→ Problem description: Gather every line of the records below that contains the string "Retur", and copy each one in full. Matching is case-sensitive.

Records for locating text and elements on a page:
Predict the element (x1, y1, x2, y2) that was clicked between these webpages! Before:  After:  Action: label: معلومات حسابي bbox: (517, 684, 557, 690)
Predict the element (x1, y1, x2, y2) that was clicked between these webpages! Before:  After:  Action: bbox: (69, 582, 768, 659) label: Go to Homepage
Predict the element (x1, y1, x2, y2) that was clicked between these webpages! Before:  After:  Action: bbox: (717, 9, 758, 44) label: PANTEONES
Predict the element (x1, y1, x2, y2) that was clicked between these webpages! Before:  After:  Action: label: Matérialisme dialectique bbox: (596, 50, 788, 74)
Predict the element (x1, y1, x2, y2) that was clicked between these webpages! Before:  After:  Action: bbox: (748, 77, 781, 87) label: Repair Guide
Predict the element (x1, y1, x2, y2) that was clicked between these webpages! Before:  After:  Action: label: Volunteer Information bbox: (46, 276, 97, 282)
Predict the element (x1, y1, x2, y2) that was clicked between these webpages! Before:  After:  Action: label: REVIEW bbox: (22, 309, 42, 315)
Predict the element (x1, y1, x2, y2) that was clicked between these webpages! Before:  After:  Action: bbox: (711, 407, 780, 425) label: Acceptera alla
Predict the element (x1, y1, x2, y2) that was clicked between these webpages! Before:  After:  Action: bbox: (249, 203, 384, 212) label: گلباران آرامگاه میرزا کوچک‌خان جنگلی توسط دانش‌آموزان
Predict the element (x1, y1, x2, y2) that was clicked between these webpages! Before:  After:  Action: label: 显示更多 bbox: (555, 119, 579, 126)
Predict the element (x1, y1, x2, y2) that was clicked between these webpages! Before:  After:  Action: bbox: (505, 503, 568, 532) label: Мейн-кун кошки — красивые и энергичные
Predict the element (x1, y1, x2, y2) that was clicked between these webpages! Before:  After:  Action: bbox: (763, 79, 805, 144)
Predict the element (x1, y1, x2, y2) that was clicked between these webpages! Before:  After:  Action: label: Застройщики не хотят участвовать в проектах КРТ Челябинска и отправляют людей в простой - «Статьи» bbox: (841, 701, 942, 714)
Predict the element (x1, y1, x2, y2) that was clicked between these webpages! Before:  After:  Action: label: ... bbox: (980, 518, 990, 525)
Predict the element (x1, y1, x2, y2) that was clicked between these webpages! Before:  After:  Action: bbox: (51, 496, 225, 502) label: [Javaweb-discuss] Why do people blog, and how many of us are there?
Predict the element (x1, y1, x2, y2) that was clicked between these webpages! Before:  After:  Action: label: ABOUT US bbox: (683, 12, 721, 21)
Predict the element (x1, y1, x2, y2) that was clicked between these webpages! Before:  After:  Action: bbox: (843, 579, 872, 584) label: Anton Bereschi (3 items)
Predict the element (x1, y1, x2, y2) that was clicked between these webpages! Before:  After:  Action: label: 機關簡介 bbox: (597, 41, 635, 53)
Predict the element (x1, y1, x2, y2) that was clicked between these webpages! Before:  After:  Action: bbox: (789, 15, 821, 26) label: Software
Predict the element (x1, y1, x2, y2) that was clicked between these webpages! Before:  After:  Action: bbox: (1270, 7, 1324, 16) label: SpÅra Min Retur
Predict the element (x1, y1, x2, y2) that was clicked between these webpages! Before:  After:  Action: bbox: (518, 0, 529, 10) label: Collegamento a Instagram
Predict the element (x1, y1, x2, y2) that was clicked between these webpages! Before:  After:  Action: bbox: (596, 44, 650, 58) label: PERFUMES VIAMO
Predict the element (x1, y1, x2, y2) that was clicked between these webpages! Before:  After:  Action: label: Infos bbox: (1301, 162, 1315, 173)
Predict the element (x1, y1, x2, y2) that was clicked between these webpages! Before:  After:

→ Exercise solution:
Predict the element (x1, y1, x2, y2) that was clicked between these webpages! Before:  After:  Action: bbox: (1270, 7, 1324, 16) label: SpÅra Min Retur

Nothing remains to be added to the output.